Her second foster family is Ed and Marvel Tulock and their two small children. Astrid is used as an unpaid babysitter. She dislikes them because of their house and Marvel’s racism.

Her third foster family is a Hispanic woman named Amelia Ramos who starved her foster children. After that, she is placed with a former actress, Claire Richards and her husband, Ron. Astrid is finally doing well in school and pursuing art and still communicating with her mother in prison. Claire suspects that Ron is having an affair and struggles with depression and overdoses on drugs.

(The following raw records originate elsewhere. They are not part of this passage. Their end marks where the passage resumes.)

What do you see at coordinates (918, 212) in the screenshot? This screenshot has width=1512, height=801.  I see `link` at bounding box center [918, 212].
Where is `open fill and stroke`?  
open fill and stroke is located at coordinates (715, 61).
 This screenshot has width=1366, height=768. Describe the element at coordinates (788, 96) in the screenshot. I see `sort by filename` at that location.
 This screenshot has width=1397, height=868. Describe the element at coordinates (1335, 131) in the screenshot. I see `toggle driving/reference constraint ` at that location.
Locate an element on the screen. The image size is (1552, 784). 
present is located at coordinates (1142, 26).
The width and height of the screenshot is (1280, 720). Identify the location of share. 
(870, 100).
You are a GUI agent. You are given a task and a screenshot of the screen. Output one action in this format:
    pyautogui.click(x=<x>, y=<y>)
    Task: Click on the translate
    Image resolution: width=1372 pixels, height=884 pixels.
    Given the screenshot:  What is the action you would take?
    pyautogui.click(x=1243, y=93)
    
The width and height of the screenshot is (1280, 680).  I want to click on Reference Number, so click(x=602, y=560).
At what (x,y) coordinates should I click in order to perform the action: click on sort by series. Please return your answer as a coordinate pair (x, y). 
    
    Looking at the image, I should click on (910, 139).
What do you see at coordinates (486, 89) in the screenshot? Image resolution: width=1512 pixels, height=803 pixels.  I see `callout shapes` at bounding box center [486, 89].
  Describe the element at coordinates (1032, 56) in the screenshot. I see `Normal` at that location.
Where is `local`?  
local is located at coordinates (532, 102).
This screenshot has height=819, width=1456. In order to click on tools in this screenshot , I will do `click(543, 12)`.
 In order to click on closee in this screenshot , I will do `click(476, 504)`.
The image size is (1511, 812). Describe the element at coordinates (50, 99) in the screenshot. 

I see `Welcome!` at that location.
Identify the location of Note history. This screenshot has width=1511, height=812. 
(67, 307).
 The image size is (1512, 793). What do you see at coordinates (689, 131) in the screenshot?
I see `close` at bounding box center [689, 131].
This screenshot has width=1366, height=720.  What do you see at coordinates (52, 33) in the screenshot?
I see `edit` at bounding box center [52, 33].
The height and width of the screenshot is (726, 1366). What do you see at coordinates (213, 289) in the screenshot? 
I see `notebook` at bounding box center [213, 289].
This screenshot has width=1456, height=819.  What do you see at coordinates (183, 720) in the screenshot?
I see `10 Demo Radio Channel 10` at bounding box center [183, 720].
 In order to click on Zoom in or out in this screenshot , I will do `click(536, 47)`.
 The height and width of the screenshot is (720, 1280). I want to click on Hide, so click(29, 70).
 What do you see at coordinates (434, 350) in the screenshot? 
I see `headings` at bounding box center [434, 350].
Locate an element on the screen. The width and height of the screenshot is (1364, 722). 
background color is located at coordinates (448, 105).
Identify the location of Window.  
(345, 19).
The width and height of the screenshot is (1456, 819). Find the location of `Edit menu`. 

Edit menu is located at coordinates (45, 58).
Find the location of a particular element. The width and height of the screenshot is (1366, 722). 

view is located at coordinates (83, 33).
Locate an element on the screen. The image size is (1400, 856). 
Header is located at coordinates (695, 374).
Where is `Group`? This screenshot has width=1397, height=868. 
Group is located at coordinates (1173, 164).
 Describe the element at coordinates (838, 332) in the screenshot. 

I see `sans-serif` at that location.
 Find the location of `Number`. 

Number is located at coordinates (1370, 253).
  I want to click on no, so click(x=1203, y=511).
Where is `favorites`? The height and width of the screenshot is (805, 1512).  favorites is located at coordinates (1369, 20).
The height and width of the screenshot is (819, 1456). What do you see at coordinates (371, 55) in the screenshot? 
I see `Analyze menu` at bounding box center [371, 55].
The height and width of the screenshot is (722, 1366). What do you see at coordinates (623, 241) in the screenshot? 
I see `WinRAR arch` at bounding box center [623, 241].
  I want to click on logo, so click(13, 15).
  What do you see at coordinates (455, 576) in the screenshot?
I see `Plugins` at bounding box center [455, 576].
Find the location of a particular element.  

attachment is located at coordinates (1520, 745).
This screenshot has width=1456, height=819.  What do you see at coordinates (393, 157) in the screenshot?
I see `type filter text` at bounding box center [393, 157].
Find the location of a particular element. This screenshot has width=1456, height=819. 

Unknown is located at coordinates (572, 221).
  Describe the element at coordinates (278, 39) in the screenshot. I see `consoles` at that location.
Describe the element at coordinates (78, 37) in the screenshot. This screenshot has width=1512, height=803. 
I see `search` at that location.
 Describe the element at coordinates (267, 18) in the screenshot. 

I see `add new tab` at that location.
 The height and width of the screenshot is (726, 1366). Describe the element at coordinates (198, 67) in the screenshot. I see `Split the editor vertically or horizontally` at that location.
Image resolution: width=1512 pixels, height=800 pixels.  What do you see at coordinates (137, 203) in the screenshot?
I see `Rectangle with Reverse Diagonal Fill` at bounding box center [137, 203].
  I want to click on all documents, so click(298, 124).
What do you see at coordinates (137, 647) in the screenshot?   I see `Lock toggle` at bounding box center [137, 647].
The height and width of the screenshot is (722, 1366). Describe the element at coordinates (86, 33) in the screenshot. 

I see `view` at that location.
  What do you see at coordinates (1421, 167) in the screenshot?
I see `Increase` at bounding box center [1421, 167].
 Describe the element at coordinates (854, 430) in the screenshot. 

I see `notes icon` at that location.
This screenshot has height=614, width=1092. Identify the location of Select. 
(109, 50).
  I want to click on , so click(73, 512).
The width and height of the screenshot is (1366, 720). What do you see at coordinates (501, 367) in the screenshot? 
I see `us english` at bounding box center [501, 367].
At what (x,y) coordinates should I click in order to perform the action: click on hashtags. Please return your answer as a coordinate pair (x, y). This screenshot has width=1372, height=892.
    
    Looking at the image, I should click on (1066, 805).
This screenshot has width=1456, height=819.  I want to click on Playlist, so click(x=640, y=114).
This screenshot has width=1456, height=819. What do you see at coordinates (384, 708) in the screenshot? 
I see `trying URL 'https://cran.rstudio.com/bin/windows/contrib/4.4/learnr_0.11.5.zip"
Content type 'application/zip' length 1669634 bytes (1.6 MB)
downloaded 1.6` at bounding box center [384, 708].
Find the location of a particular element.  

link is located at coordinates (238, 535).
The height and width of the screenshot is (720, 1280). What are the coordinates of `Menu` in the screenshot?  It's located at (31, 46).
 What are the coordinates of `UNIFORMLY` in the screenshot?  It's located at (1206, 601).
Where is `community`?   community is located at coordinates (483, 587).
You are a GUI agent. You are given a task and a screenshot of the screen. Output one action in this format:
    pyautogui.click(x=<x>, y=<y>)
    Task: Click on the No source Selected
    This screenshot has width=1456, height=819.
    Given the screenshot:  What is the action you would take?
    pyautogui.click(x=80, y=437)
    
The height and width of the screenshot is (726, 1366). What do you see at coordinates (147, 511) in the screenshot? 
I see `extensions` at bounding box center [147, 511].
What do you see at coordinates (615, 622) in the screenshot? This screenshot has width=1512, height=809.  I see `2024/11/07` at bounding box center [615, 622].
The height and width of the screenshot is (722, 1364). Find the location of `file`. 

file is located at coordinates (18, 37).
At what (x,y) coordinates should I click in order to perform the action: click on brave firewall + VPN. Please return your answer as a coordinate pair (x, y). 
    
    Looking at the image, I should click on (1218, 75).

Astrid’s final foster family is with a Russian immigrant woman, Rena. She is sexually abused by Rena’s boyfriend, Sergei. The book ends with Astrid, whom is now twenty years old, living with her boyfriend, Paul, in Berlin. Her mother is released from prison. Astrid chooses to stay with Paul over reuniting with her mother.

Review:

I enjoyed this book and loved the themes of mothers and daughters.

“How many children had this happened to? How many children were like me, floating like plankton in the wide ocean? I thought how tenuous the links were between mother and children, between friends, family, things you think are eternal.”

“There is no end to it. You cannot find the beginning of the chain that brought us from there to here. Should you regret the whole chain, and the air in between, or each link separately, as if you could uncouple them? Do you regret the beginning which ended so badly, or just the ending itself?”

“Loneliness is the human condition. Cultivate it. The way it tunnels into you allows you room to grow. Never expect to outgrow loneliness.”